• **What is required**: Can you repeat the entries below exactly, from the line containing "Given: Navigate to Contacts et partage label" through the line containing "Looking at the"?

• **Dataset extract**:
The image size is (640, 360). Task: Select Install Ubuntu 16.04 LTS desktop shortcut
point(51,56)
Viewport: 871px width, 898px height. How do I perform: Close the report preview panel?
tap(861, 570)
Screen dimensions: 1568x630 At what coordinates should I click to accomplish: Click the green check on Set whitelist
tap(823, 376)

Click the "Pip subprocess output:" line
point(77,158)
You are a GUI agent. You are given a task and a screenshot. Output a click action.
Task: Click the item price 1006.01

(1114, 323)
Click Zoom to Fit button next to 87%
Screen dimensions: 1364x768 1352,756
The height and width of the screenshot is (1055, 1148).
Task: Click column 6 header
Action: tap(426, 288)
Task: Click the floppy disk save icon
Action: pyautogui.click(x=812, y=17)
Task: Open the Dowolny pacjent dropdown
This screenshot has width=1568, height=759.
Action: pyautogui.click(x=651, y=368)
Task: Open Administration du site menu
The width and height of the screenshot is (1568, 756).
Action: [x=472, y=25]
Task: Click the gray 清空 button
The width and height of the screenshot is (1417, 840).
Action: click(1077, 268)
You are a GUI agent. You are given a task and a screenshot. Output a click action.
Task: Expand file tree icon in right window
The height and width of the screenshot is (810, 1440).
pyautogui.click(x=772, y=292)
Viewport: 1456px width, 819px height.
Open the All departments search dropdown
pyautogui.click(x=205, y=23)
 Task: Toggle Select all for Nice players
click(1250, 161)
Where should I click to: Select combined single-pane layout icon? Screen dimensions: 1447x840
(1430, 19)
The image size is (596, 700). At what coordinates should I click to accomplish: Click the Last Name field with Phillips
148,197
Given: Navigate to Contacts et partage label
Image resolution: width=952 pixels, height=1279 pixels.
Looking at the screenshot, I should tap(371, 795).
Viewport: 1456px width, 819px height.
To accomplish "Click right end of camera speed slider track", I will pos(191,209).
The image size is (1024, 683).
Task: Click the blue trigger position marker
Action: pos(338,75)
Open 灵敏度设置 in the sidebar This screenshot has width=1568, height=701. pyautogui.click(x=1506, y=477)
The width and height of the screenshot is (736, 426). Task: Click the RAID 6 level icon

• **Task result**:
Given: Navigate to Contacts et partage label
Image resolution: width=952 pixels, height=1279 pixels.
Looking at the screenshot, I should tap(371, 795).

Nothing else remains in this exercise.